Conquanto se revelem parcas nos comentários, as crónicas e a documentação avulsa atestam algumas ocorrências relacionadas com fugas de navios, determinadas pelos próprios capitães ou por motins desencadeados pelas tripulações, bem como situações de portugueses que abandonavam o serviço régio, congregando-se depois para a realização de presas. A este propósito refira-se a existência de uma comunidade especial, os chamados Feringis (palavra de origem persa, significando literalmente Francos) do reino birmane do Arracão. Desde meados de Quinhentos até ao ano de 1666, centenas de portugueses e de luso-descendentes viveram radicados em cidades vizinhas das bocas do rio Ganges, entre as quais avultava a de Chatigão, a partir das quais desferiam ofensivas marítimas de pilhagem contra as terras do Bengala, entretanto conquistada pelo Império Mogol. Tais acometimentos eram realizados sob o patrocínio explícito do reino do Arracão, em função dos seus altos objectivos políticos, militares e, claro, económicos, pelo que não será deveras apropriado designá-los de piratas. Ainda assim, importa evocá-los como exemplo marcante dos portugueses que se subtraíram ao controlo oficial e se dedicaram à depredação marítima.
Os palcos eleitos para a concretização de assaltos por parte de piratas portugueses eram diversos. Apesar de serem, naturalmente, mais procuradas as zonas situadas a leste do Cabo Comorim, como o Golfo de Bengala e o Mar da China, onde a influência do Estado Português da Índia se encontrava bastante diluída, também se verificaram casos junto à costa de Melinde (na costa oriental africana), ao largo da Arábia do Sul e inclusive perto da boca do Mar Vermelho, onde era frequente a presença de armadas portugueses que se dedicavam a acções de corso.

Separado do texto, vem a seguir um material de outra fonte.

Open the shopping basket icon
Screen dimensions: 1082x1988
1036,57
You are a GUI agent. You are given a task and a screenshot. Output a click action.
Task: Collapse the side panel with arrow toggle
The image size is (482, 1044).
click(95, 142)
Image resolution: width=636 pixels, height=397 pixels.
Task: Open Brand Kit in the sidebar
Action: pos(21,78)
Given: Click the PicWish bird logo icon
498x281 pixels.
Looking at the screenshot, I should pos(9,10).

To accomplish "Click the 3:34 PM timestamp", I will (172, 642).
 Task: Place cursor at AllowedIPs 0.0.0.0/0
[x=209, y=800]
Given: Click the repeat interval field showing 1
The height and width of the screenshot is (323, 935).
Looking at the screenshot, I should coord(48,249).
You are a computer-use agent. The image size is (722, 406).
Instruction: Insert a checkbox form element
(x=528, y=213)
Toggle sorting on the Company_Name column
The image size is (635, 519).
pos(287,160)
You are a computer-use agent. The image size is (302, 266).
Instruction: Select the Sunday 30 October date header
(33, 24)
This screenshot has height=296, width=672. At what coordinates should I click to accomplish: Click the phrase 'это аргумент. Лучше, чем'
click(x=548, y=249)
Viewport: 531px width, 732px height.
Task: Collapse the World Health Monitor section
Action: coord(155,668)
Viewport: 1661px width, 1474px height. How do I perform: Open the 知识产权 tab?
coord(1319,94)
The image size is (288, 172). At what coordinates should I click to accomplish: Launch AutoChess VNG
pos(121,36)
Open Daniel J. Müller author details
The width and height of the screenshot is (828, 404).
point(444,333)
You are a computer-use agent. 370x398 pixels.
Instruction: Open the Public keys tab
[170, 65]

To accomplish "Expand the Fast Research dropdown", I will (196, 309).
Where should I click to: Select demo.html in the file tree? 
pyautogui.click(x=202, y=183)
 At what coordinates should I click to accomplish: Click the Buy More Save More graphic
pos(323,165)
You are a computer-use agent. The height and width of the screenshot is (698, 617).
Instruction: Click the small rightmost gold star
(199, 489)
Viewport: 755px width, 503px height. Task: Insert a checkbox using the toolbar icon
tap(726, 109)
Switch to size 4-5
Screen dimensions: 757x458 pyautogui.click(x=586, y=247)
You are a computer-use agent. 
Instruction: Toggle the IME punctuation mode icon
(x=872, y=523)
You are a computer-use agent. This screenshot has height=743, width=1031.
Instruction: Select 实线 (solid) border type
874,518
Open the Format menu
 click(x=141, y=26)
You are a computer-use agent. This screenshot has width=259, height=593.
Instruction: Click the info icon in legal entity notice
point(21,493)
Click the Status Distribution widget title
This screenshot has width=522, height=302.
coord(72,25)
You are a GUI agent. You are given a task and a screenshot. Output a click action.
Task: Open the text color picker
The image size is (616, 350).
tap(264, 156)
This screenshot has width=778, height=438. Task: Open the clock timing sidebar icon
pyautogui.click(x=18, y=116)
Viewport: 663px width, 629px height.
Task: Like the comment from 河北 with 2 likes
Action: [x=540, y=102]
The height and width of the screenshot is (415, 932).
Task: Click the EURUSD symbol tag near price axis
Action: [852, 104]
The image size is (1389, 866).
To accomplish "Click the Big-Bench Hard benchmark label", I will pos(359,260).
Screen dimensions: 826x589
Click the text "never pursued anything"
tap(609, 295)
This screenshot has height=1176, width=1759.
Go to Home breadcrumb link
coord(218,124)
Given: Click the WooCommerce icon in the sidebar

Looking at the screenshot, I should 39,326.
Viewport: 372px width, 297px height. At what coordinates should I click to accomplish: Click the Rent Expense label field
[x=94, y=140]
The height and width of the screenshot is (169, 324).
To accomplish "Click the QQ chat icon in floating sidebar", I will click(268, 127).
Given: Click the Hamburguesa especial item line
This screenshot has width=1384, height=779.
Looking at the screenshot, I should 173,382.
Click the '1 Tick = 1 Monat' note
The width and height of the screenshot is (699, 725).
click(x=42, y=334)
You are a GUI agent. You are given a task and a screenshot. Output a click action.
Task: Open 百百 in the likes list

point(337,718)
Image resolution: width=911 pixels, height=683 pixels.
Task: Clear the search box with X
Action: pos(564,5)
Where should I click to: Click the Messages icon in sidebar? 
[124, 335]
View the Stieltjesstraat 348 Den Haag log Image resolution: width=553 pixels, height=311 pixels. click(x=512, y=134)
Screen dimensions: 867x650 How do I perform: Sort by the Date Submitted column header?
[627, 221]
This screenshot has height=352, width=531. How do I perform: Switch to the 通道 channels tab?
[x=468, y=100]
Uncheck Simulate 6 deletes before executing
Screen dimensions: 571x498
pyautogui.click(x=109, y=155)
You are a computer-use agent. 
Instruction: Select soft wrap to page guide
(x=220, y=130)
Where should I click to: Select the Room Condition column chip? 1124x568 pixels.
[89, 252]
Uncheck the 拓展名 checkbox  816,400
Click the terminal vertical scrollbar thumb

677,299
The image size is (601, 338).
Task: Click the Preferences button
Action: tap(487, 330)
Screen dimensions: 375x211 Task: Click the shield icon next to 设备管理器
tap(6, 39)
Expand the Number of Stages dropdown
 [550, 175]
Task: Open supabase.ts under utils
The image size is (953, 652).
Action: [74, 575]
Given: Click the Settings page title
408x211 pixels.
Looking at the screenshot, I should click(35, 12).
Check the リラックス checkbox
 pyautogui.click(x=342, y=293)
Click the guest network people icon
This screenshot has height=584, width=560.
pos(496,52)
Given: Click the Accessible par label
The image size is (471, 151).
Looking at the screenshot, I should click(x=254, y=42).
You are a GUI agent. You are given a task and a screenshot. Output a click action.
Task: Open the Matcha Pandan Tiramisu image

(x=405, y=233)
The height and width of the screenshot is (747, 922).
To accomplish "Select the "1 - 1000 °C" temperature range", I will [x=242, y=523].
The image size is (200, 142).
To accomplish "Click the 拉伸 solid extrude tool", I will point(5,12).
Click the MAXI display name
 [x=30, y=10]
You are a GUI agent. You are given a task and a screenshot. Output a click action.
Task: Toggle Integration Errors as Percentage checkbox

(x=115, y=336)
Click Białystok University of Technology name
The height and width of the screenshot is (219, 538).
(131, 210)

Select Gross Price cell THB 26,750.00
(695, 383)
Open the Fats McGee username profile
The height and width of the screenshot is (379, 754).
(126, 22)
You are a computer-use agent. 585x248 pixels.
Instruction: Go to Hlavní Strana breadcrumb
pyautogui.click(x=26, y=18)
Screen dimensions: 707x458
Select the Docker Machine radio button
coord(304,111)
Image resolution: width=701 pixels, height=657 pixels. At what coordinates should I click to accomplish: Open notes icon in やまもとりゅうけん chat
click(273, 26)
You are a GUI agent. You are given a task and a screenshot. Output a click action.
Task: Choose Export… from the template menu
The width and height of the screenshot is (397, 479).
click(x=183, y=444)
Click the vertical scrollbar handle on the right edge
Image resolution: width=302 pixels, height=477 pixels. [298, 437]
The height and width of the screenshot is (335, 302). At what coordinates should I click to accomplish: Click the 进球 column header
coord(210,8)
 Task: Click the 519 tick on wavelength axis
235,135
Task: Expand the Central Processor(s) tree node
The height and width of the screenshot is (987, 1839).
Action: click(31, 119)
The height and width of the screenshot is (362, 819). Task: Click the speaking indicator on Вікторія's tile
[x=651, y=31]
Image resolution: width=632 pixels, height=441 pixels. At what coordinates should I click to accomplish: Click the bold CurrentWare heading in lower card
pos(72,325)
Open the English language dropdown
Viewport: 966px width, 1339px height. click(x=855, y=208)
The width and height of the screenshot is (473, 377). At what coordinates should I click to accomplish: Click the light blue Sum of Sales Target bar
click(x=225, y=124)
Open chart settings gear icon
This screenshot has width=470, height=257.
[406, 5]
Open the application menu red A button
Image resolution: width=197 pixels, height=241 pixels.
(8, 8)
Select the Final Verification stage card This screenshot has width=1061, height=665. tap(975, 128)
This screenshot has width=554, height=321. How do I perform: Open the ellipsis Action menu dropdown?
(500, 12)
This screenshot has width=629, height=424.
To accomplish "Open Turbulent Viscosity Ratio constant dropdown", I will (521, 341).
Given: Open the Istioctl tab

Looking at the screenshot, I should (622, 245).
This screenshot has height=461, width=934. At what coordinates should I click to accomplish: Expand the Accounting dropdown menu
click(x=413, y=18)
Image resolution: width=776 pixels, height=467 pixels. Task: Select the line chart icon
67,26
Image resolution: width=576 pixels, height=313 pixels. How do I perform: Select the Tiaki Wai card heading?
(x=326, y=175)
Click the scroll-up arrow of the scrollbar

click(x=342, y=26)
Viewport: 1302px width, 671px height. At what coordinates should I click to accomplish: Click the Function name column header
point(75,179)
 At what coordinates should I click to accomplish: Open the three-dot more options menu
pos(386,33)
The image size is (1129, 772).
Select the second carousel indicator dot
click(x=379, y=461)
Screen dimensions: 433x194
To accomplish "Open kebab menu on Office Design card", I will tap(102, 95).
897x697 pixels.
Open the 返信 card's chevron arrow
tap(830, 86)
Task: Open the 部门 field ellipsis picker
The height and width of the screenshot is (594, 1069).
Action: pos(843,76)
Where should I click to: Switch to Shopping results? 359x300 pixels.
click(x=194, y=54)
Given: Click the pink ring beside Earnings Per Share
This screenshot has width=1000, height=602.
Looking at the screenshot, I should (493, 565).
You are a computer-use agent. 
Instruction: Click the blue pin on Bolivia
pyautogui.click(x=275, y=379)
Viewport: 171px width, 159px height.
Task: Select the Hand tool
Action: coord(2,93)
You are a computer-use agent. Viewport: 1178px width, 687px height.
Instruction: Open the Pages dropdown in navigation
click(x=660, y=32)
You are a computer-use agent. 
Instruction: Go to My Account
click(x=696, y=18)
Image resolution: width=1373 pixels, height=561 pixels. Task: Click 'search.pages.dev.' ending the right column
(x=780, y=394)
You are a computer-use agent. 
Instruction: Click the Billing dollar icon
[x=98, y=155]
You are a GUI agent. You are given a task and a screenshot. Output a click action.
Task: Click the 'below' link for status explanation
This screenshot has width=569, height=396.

A agenda destes súbditos desalinhados em nada era coincidente com a das autoridades portuguesas, mas a política de castigos que lhes eram aplicados não era uniforme. Quando eram capturados ou até quando se apresentavam voluntariamente, os homens socialmente menos qualificados eram sujeitos a penas de morte, de degredo e de marcação de ferros no rosto enquanto aqueles que pertenciam ao estrato nobiliárquico conseguiam, geralmente, aceder ao perdão. Tenha-se presente que os nobres que tinham a cargo comandos navais do Estado da Índia não feriam apenas os interesses oficiais quando desviavam embarcações para a prática não autorizada de presas. Sucedia o mesmo quando, no decurso de missões regulares e oficiais, se apropriavam indevidamente de parte dos espólios apreendidos, lesando a Coroa no pagamento do quinto que lhe era devido; violavam salvo-condutos de navegação - os cartazes - concedidos às entidades aliadas; ou subvertiam os propósitos pacíficos das missões que lhes eram confiadas e que estavam inscritos nos regimentos de viagem que lhes tinham sido entregues.
Bibliografia:
PELÚCIA, Alexandra, Corsários e Piratas Portugueses. Aventureiros nos Mares da Ásia, Lisboa, Esfera dos Livros, 2010.